===== TEXT PROVIDED

An archived replay will be available from approximately 12:00 p.m. Eastern Time on May 4 through May 11 via a webcast link located on the Investor Resources section of TSLX’s website, and via the dial-in numbers listed below:

Domestic: (855) 859-2056

International: +1 (404) 537-3406

Conference ID: 92764335

Portfolio and Investment Activity

For the three months ended March 31, 2017, gross originations totaled $285.9 million. This compares to $79.2 million for the three months ended December 31, 2016 and $164.6 million for the three months ended March 31, 2016.

For the three months ended March 31, 2017, the Company made new investment commitments of $149.2 million in five new portfolio companies. For this period, the Company had $213.5 million aggregate principal amount in exits and repayments.

For the three months ended March 31, 2016, the Company made new investment commitments of $129.6 million, including $78.5 million in four new portfolio companies and $51.1 million in four existing portfolio companies. For this period, the Company had $45.8 million aggregate principal amount in exits and repayments.

As of March 31, 2017 and December 31, 2016, the Company had investments in 48 and 52 portfolio companies, respectively, with an aggregate fair value of $1,580.3 million and $1,657.4 million, respectively.

==========
===== DATA

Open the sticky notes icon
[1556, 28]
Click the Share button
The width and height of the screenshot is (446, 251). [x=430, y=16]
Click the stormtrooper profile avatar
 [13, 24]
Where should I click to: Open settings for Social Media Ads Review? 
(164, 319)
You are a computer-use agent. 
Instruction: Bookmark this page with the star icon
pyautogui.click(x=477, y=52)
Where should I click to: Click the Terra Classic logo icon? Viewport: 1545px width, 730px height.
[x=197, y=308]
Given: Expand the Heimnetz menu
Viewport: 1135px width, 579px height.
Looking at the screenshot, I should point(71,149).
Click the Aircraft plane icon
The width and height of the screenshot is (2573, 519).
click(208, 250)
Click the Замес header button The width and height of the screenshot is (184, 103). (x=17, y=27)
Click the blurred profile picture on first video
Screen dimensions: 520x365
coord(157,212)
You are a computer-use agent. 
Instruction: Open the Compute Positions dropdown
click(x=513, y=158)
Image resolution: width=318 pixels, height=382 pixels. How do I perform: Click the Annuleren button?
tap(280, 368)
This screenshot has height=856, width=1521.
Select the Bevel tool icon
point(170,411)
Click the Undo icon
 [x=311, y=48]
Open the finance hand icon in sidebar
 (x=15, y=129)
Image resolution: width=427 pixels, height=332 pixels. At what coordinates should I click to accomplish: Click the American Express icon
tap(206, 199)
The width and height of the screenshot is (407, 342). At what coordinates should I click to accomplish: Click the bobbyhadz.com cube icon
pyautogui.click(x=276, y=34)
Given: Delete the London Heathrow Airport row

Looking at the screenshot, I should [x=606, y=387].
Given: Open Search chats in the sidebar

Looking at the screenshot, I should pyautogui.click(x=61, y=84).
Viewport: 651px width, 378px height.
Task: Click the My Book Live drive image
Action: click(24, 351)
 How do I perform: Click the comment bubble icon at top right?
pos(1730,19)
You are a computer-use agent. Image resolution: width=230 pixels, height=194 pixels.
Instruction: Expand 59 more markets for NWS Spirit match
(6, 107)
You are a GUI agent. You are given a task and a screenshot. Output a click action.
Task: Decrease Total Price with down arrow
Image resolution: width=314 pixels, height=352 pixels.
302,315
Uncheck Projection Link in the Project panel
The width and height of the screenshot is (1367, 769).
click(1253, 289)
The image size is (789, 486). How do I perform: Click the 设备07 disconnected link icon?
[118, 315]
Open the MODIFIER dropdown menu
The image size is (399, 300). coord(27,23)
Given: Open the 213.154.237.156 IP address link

==========

• [WORK INSTRUCTIONS]: List every gross originations total in the TSLX excerpt, with the period each one covers.

• [EXERCISE ANSWER]:
- $285.9 million for the three months ended March 31, 2017
- $79.2 million for the three months ended December 31, 2016
- $164.6 million for the three months ended March 31, 2016